It is a very nice question.
I claim that it is not sufficient that $C$ is determined, and indeed, there are counterexamples where $C$ is a game with only two moves.
Consider the two-dimensional game where player I plays $(x_0,y_0)$ and player II responds with $(x_1,y_1)$. Player I wins, if $y_1=x_0$. That is, player I wins, if player II copies on his second coordinate the first-coordinate move of player I. In your framework, the payoff set $C$ is the set of plays with projections to $(x,y)$, where $y(1)=x(0)$.
Clearly, player II has a winning strategy in this game, which is simply to make sure that $y_1$ is not the same as the already-played $x_0$.
But I claim that there can be no strategies $\sigma$ and $\tau$ for player I with $[\sigma]\times[\tau]\subset C$ or for player II, with $[\sigma]\times[\tau]\subset\neg C$.
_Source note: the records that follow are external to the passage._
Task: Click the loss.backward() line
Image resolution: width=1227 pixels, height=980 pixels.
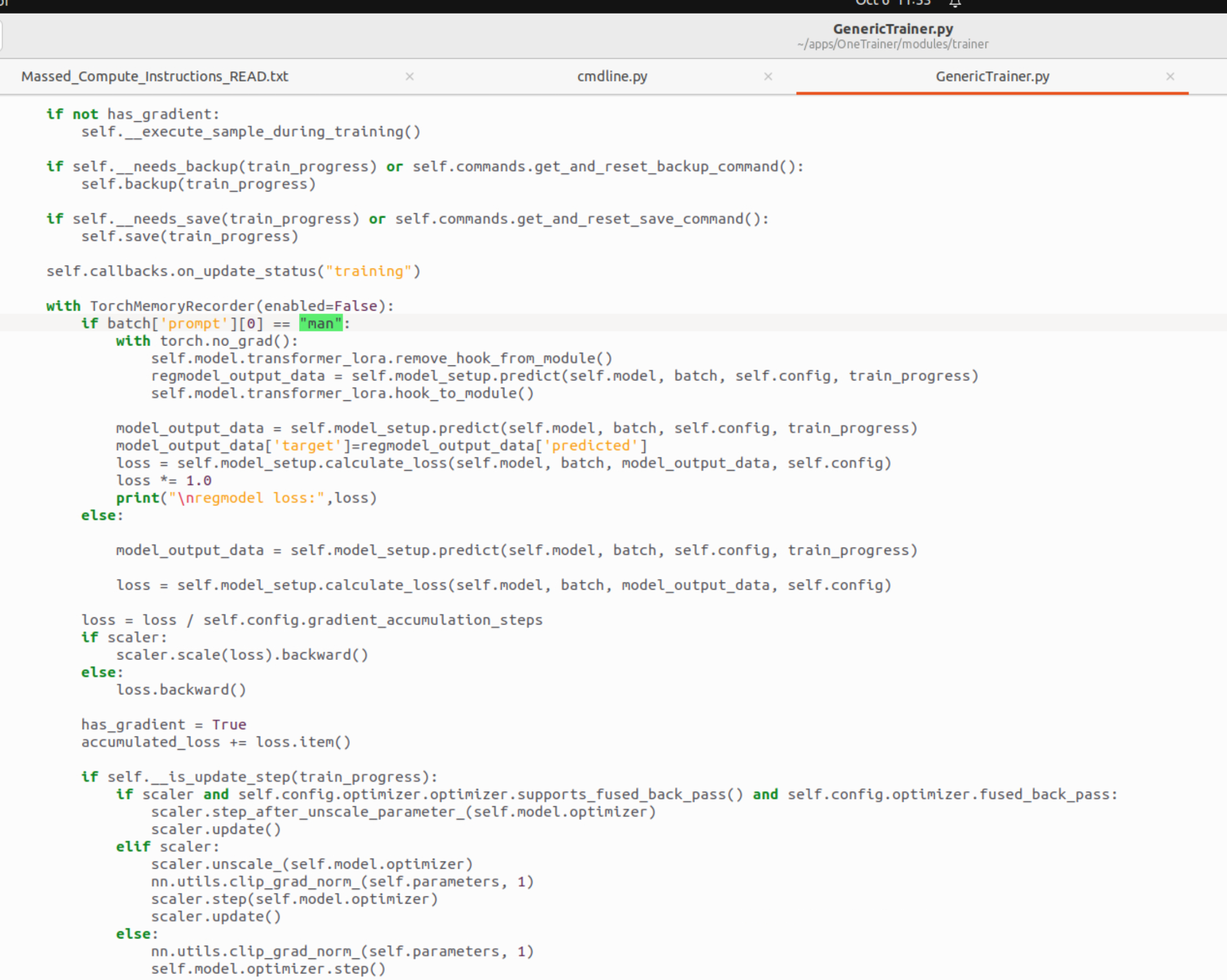Action: tap(181, 690)
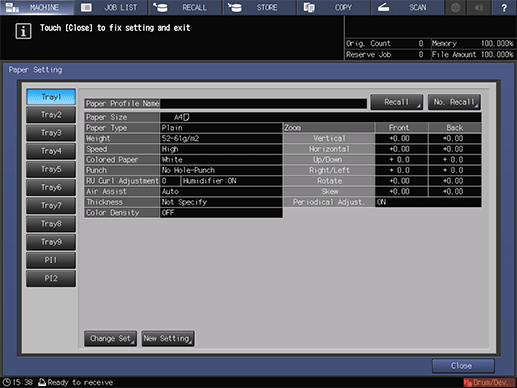Click the info icon beside the message
This screenshot has height=388, width=517.
pos(23,31)
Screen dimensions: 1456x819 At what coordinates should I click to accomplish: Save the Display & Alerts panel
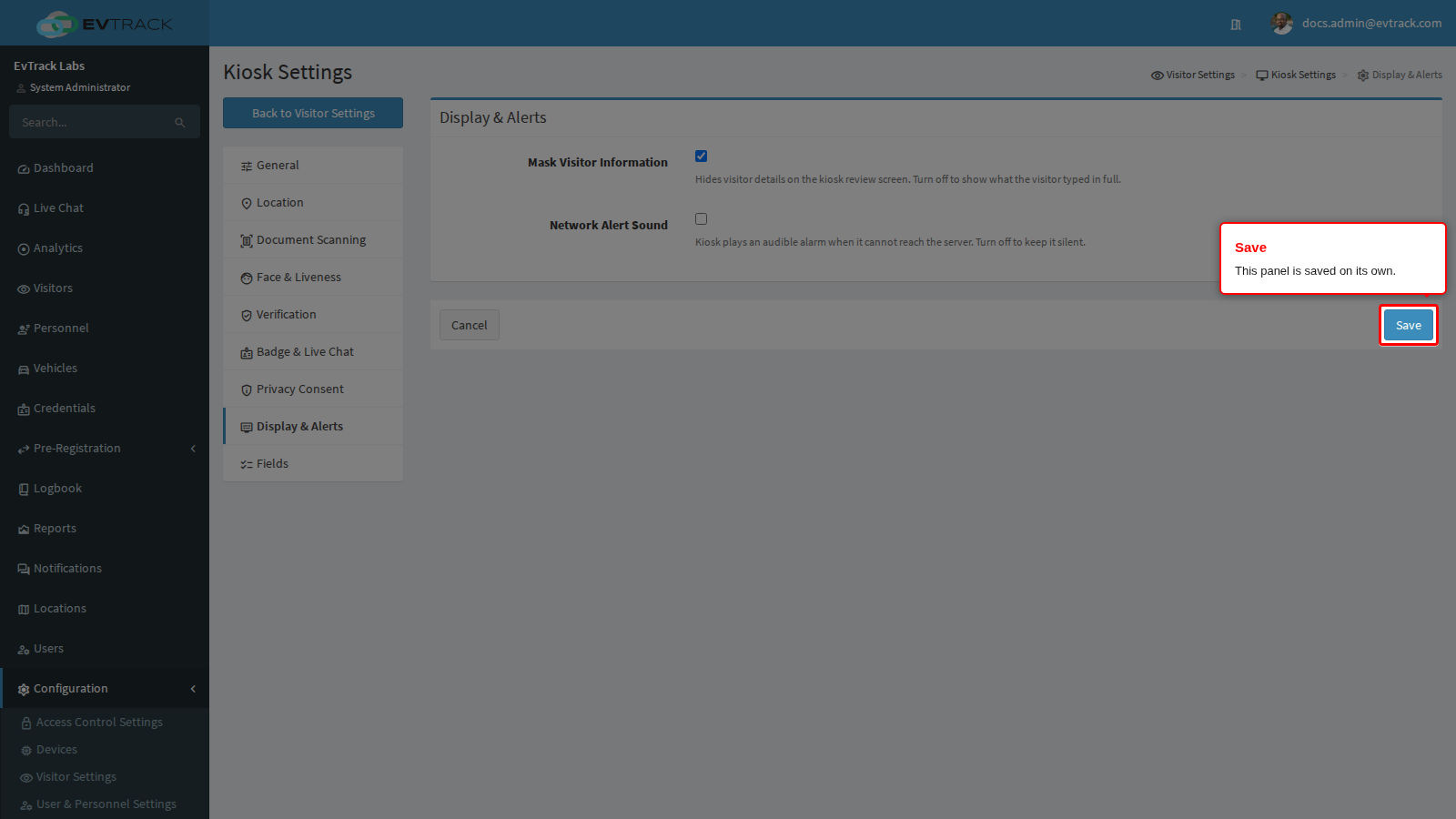coord(1409,325)
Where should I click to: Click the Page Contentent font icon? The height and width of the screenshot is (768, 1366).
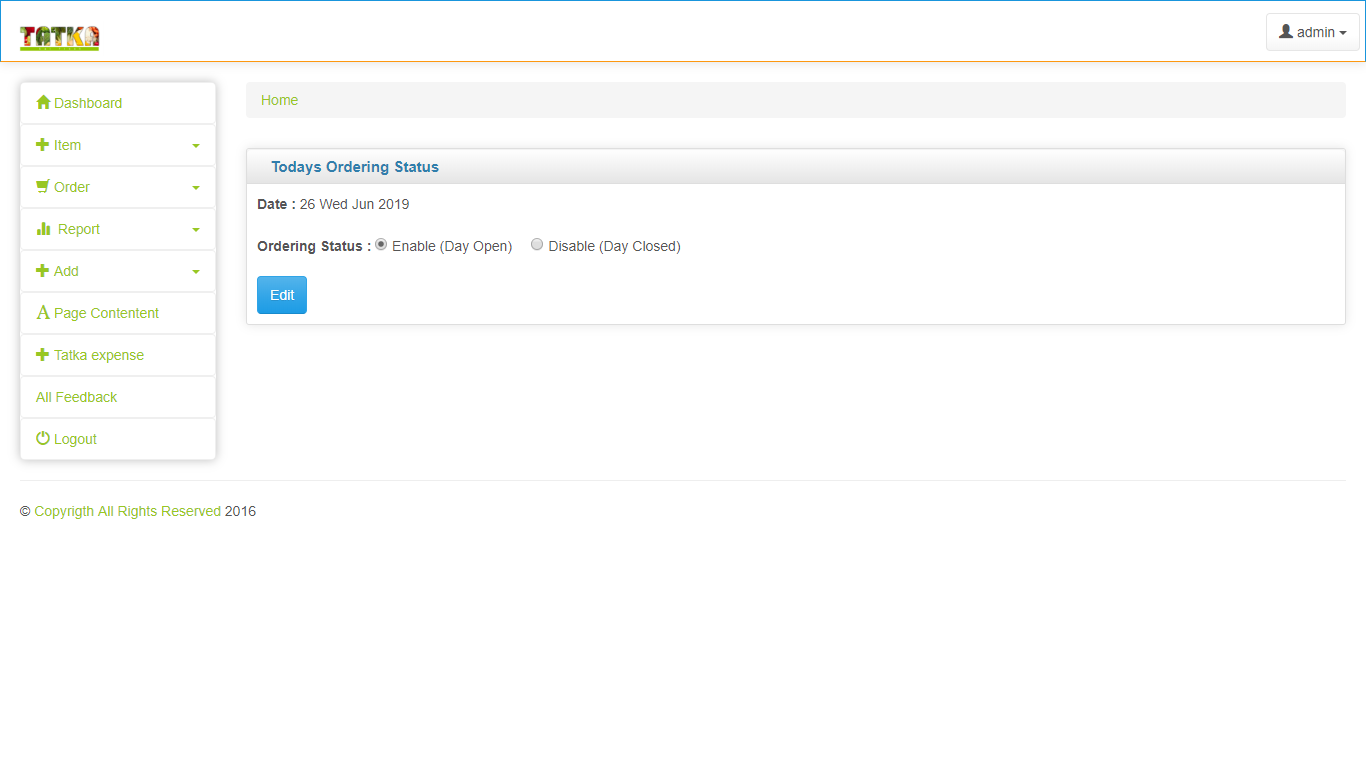(x=43, y=313)
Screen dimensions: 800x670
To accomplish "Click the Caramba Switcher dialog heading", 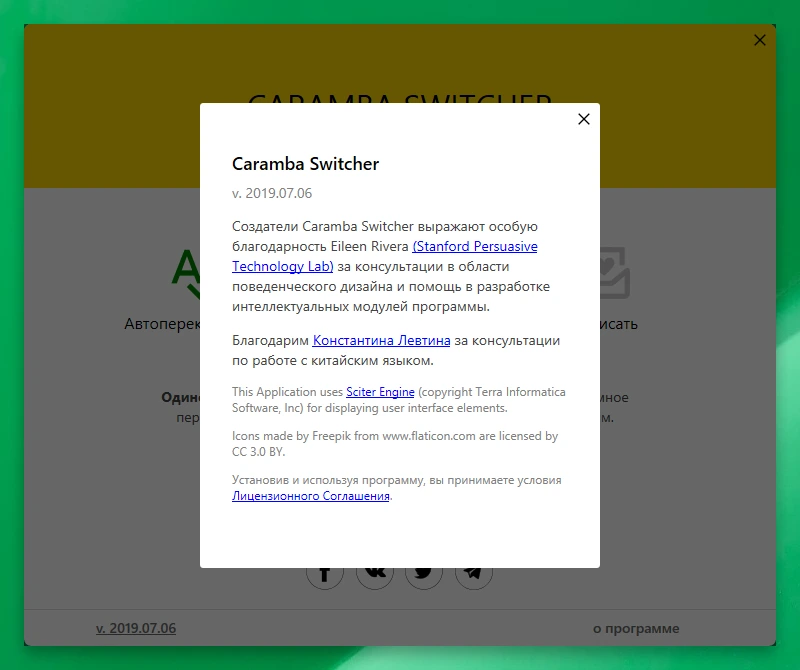I will point(305,164).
In the first case, for any one-dimensional strategies $\sigma$ and $\tau$ for player I, we can devise a play that refutes them by having player II actually play so as to violate the move-copying requirement.
In the second case, for any one-dimensional strategies $\sigma$ and $\tau$ for player II, we can have player I first play $y_0$, in order to get $\tau$'s response, and then play $x_0$ using that information. In this way, player I can in effect look ahead in the second coordinate to see how player II will play, and then using that information complete the first move in the first coordinate by playing $x_0$ in such a way that player II will in effect have copied it. So this play will be in $C$, contrary to hypothesis.
So there are counterexamples with clopen games of very low complexity.